Faire subir aux termes nés de périodes historiques particulières des interprétations suggérées à l'aune d'une actualité brûlante et passionnelle est un exercice de style aussi tentant que périlleux. Il en est ainsi de l'antisionisme, à partir duquel des individus, animés parfois de louables intentions, en viennent à démontrer qu'il ne saurait être synonyme d'antisémitisme.

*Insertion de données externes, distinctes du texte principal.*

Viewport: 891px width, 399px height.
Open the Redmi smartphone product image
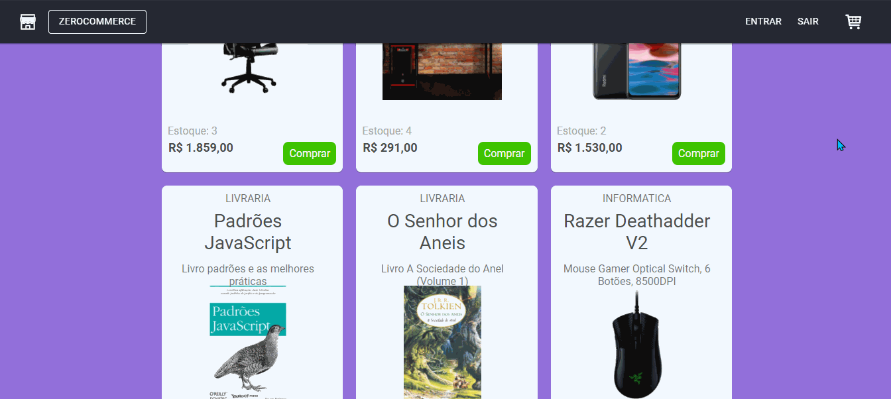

Dans son sens originel, le sionisme est avant tout un sursaut civilisationnel, un vaste espoir consécutif aux pogroms et autres persécutions auxquelles eurent à faire face les juifs d'Europe centrale et orientale, à la fin du XIXe siècle. Le sionisme apparaît ainsi comme l'une des traductions les plus abouties de ce que nous, Français, avons affirmé comme un principe philosophique premier : le droit des peuples sous-entendu opprimés à disposer d'eux-mêmes, ce droit à l'autodétermination qui pousse les Palestiniens, à juste titre, à revendiquer et à se battre pour la création d'un Etat souverain.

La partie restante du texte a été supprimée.